While being first-to-market used to be a critical element in being regarded as an industry innovator, it no longer bears that much weight in the consumer’s eye. Instead, consumers overall cite a company’s proven track record of launching successful technology products as the most important factor (47 percent).

This may be due to today’s rapid product commoditisation cycles which grants first-to-market entrants a much shorter timeline advantage, writes the report’s author, Susan Butenhoff, partner and director of Ketchum’s global technology practice. "Also in a more globally competitive manufacturing environment, innovation is less about timing than it is about a company’s proven track record in delivering new products that don’t disappoint."

Slapping a new label on a product and refreshing its design is also not enough to be considered an ‘innovation’ by most. Game-changing product innovations boil down to quality of life impact (58 percent). But consumers don’t expect product innovations to change the ways they do everything, found the study. Instead, they want to be more efficient (57 percent) or to do something they never thought possible.
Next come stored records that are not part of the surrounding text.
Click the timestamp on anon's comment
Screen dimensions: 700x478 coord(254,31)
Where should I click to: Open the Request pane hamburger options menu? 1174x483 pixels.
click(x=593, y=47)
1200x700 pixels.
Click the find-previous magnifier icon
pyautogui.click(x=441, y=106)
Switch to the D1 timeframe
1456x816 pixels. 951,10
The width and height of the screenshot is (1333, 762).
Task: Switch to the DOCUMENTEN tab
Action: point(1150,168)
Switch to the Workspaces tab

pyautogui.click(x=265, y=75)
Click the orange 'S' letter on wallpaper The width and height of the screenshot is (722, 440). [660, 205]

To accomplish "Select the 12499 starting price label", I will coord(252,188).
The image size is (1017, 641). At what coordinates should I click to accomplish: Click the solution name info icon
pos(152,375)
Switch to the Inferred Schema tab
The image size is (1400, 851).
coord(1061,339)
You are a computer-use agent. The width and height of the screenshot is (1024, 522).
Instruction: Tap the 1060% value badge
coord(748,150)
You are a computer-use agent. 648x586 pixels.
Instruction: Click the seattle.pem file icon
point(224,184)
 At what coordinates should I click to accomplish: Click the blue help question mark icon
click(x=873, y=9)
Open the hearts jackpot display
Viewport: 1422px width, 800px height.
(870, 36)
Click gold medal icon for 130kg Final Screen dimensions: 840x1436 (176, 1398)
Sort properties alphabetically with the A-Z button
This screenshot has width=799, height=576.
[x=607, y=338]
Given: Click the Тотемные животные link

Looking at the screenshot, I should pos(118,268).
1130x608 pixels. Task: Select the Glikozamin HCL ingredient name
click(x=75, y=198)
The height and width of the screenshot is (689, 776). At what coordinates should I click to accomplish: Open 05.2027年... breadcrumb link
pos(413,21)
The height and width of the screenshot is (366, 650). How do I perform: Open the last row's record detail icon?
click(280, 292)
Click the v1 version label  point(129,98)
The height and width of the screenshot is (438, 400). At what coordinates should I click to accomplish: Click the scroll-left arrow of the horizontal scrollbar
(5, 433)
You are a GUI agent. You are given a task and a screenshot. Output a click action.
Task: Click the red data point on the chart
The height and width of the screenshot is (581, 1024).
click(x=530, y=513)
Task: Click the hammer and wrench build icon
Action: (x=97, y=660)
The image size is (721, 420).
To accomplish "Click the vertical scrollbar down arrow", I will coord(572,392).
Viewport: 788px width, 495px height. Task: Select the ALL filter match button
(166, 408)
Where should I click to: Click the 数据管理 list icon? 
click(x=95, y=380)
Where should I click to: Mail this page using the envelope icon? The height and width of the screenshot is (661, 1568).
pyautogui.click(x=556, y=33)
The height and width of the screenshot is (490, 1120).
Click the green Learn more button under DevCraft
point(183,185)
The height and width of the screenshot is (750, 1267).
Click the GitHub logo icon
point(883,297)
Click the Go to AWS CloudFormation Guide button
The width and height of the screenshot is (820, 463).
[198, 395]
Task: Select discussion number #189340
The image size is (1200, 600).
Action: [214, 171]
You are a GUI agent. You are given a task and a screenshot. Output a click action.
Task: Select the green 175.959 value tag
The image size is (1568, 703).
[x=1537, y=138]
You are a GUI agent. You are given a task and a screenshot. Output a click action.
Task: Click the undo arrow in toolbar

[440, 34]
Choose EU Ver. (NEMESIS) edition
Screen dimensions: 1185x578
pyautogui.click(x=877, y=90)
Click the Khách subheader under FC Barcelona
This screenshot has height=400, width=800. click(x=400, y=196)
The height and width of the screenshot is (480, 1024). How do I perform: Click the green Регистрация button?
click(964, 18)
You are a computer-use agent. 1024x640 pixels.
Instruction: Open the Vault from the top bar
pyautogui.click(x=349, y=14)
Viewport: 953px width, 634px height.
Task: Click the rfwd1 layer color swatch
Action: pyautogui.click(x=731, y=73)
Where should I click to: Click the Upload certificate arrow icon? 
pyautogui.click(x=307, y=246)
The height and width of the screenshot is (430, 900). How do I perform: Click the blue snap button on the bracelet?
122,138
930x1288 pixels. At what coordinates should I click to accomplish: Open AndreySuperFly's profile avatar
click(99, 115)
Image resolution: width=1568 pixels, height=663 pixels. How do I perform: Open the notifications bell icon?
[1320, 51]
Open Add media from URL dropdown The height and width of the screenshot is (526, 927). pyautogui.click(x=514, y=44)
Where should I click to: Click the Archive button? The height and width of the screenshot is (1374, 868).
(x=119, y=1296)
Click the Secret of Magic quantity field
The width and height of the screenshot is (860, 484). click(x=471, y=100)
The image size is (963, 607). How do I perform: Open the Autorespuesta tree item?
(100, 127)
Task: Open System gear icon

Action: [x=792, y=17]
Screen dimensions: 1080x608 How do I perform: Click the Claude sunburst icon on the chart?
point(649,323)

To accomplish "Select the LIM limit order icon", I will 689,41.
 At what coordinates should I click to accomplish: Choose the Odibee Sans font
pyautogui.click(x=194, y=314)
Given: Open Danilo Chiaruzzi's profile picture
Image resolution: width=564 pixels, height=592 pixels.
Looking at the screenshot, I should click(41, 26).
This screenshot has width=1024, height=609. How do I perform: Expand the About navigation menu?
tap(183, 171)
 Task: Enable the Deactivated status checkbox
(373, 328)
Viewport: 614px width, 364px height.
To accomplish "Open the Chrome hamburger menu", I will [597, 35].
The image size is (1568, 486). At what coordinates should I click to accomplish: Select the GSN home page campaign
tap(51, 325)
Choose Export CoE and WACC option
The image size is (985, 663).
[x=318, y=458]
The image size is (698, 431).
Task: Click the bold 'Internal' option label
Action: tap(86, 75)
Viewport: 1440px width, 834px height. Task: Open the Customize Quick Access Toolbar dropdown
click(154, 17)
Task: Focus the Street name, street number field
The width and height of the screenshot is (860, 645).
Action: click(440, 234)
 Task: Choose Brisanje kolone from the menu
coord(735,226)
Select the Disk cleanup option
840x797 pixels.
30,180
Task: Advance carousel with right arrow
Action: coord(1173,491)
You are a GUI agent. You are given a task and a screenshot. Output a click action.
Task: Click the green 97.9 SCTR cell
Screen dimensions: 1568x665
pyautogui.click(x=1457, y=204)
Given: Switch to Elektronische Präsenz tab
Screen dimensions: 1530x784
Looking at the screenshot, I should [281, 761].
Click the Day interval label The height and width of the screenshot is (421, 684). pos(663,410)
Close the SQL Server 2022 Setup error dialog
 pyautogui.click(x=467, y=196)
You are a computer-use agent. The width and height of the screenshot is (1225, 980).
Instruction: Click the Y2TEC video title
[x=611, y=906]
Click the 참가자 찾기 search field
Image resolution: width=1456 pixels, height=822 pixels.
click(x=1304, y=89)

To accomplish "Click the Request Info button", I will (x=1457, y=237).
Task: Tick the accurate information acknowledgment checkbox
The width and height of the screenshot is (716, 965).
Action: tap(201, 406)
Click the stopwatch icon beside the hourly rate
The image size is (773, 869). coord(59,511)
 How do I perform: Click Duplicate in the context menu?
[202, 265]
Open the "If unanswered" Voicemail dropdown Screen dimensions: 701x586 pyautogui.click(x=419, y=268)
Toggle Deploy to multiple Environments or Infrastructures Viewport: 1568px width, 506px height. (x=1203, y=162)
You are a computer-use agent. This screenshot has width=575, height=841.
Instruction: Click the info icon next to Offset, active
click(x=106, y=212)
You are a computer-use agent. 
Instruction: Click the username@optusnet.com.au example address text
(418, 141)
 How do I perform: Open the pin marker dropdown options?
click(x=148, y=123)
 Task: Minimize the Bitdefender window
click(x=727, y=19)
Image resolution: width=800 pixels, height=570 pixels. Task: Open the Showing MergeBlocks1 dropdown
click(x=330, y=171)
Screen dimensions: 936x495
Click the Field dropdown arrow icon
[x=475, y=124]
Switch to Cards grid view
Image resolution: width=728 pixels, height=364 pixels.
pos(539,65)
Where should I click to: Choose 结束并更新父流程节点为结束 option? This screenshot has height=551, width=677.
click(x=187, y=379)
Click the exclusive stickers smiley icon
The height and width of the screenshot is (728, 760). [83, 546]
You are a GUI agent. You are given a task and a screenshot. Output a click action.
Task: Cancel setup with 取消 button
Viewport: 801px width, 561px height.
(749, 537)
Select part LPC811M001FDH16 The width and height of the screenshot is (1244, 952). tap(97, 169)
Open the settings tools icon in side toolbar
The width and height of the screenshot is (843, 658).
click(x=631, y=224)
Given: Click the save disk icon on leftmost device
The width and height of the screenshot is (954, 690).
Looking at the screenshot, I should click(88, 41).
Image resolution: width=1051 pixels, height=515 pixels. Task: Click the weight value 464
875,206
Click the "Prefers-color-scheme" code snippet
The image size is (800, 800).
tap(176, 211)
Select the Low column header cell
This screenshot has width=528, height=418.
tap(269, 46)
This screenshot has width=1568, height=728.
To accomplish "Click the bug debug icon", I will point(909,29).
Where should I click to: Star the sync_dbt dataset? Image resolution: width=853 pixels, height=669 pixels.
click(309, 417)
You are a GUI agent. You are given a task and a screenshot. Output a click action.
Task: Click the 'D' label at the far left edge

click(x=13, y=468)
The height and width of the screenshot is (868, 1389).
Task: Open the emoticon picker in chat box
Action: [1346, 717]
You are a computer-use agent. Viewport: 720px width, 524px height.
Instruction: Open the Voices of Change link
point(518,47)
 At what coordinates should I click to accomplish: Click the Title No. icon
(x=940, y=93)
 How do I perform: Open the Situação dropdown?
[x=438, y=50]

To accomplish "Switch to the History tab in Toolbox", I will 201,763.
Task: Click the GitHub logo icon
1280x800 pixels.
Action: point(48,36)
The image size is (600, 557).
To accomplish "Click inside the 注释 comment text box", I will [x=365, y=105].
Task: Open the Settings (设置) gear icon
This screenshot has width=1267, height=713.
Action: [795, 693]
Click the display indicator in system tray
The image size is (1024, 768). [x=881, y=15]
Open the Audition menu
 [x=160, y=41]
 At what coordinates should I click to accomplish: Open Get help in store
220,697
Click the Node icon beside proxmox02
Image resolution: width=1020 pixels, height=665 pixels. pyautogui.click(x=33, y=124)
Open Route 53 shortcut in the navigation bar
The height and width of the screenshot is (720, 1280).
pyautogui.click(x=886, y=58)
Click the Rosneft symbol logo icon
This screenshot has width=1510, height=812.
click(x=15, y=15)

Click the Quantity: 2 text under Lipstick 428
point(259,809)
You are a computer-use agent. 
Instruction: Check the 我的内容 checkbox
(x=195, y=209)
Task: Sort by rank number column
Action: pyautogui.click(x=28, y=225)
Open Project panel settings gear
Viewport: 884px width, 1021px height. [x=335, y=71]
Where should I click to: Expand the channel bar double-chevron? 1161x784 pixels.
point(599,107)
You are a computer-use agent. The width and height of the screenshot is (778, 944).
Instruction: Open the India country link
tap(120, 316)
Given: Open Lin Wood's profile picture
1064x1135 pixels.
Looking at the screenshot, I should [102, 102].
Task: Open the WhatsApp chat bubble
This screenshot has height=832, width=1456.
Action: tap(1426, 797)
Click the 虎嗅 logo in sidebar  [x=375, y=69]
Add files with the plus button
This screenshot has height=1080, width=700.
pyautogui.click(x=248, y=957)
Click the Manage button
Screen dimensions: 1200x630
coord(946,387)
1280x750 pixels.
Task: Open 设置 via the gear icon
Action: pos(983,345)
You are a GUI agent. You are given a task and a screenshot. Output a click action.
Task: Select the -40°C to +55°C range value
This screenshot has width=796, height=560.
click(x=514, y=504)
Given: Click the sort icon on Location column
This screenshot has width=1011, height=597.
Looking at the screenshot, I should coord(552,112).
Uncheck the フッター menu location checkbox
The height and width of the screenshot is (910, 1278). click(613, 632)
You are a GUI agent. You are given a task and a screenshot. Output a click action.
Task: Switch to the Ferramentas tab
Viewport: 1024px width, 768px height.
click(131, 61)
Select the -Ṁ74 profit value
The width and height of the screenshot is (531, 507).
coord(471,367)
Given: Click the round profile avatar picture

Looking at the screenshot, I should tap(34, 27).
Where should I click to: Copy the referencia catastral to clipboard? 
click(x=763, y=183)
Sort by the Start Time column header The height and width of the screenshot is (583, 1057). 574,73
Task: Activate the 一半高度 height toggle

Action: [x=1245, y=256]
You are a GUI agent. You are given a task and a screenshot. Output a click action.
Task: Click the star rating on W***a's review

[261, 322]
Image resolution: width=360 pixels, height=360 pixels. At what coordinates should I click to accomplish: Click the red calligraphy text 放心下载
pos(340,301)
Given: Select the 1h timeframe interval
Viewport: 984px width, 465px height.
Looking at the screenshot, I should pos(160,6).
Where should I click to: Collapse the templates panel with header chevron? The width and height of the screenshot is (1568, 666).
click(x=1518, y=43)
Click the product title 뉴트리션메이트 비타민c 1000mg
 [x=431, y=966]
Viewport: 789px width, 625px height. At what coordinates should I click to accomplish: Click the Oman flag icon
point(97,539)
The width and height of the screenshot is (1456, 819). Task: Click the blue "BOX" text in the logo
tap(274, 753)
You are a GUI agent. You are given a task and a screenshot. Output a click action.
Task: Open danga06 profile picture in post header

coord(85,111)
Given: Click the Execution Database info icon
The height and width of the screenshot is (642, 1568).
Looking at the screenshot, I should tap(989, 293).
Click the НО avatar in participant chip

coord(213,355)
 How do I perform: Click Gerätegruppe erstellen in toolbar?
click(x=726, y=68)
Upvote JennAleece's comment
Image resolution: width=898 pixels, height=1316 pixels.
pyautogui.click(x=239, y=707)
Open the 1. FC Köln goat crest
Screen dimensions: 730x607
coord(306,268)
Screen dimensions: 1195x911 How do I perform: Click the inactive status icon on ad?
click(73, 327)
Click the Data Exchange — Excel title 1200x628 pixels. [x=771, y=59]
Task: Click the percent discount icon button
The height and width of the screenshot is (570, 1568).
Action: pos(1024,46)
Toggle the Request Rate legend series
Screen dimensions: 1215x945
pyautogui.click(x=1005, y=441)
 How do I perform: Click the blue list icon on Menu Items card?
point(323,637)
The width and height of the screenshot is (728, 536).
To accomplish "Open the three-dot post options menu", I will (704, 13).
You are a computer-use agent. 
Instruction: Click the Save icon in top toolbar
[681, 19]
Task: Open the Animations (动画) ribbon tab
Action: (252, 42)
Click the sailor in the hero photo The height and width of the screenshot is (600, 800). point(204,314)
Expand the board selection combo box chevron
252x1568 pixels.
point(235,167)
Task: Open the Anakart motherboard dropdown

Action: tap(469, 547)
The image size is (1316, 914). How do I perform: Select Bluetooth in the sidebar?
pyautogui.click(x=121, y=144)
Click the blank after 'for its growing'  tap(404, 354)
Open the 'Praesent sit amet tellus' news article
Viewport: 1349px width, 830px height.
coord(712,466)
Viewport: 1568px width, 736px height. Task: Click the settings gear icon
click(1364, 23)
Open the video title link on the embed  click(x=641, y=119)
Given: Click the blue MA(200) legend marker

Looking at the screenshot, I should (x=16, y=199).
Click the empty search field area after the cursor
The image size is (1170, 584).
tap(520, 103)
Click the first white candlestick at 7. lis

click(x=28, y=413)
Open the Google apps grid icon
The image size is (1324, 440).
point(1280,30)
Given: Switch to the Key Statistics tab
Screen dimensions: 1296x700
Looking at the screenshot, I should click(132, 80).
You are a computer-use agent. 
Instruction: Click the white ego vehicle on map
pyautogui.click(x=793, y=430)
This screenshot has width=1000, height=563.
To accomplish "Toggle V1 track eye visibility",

"With the maturing of the technology market, innovation is crossing category boundaries," said David Vindel, managing director of Ketchum’s European Technology Practice. "It is increasingly as much about enhancing lifestyle and convenience as it is about the product features and function."

If brands meet these expectations, consumers are willing to pay more for their products. The study found that 68 percent of consumers are on average willing to pay 21 percent more for innovative brands. Out of the five markets, this is most distinct in China, where 89 percent are willing to pay 24 percent more, and in Hong Kong, where 80 percent will pay 21 percent more.

"The good news is that innovation has not been reduced to a meaningless buzzword – it still has the power to influence corporate and brand reputation and even command a higher price at the checkout counter," said Butenhoff. "But companies that want to tell their innovation story need to know that in the eyes of the consumer, innovation must be earned, not bought."